I have a dataset with $10$ inputs containing real numbers and an output which is binary ($0$ or $1$), and I need to make predictions. So, I thought of using multiple linear regression to predict an output. If the output is $\geq 0.5$, we can assume the binary output is $1$ and if the output is $< 0.5$, the binary output turns to $0$. Can this thought stand from a mathematical point of view? Does it follow mathematics' rules?

I searched in the Stack Exchange site, and people suggest logistic regression. However, I cannot understand why one would use such complicated mathematics when somebody can use easier formulas?

Answer 1

You can. It's called a linear probability model.

Should you? There are a couple of problems. Someone can only score 0 or 1. What does it mean to predict they score 0.5? (Maybe it means 50% probability).

What do you do if you predict someone has a score of 1.1, or -0.5. These can't exist in probability space.

Your residuals cannot be normally distributed, so you've violated that assumption and it's likely that your standard errors are wrong (and so your p-values and 95% CIs are wrong).

You almost certainly violated the homogeneity of variance assumption, so your standard errors are wrong.

I've seen it said that if your outcome variable is not more than 80% in one category or the other, it's not horribly wrong to do a linear probability model. But the computer is doing all the complicated mathematics, so what does it matter if the formulas are complicated. (Multiple linear regression formulas are also pretty complicated).

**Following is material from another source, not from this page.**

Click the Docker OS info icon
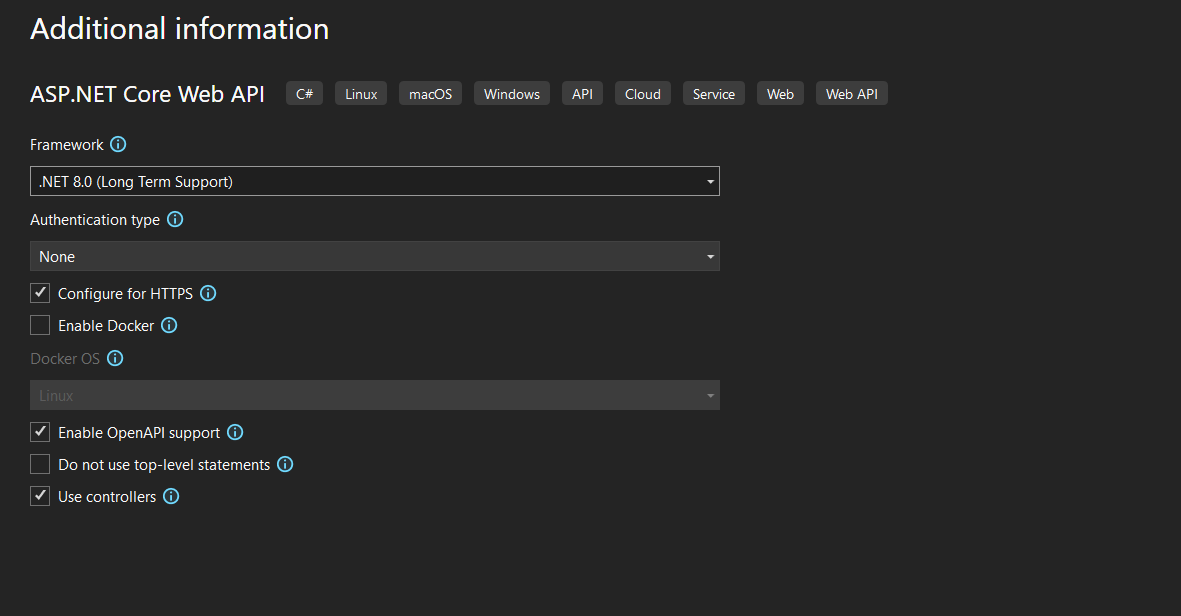Viewport: 1181px width, 616px height. click(x=115, y=358)
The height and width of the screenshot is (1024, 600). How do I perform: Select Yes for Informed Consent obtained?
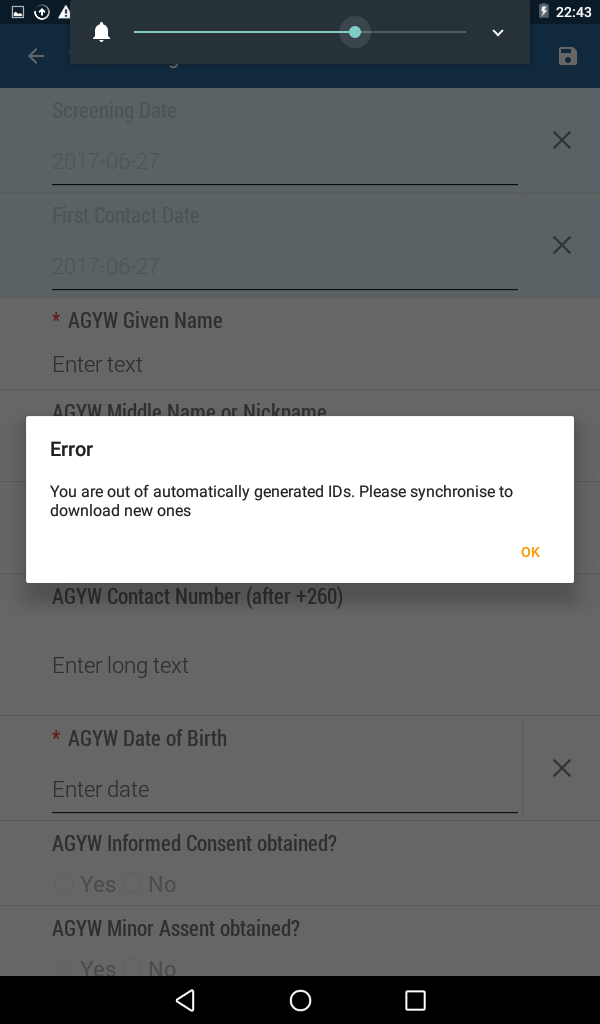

Edit: This page discusses the model, including how to correct some of the issues: https://murraylax.org/rtutorials/linearprob.html

Answer 2

Along with Jeremy's excellent answer, I'll focus on the most relevant bit here:

I searched in the stack exchange site, and people suggest logistic regression. However, I cannot understand why to use so complicated mathematics when somebody can use more easy formulas?

Linear regressions estimated with the assumption of Gaussian errors should have residuals which would have a normally distributed mean and variance $N(\mu,\sigma^2)$. We immediately run into issues with this when we set boundaries to our outcome data. First, predictions will exist outside the bounds of your data and will thus be completely invalid (for example, we can't have a value of $2.5$ or $-2.5$). If we fit an OLS line to binary data, you get something like this, where you see the predicted line passes the data points and leads to this behavior:

If we compare that to the sigmoid curve given by a logistic regression, you can see the line alternatively does not pass beyond the given data like before, so predictions lie completely within $0$ or $1$:

Additionally, as the mean response approaches either $0$ or $1$, the variance shrinks to zero, which will often give you bizarre diagnostic plots like these:

One of the nice properties of logistic regression is that you also get the benefit of some nice probabilities, which are listed in the sigmoid curve plot above.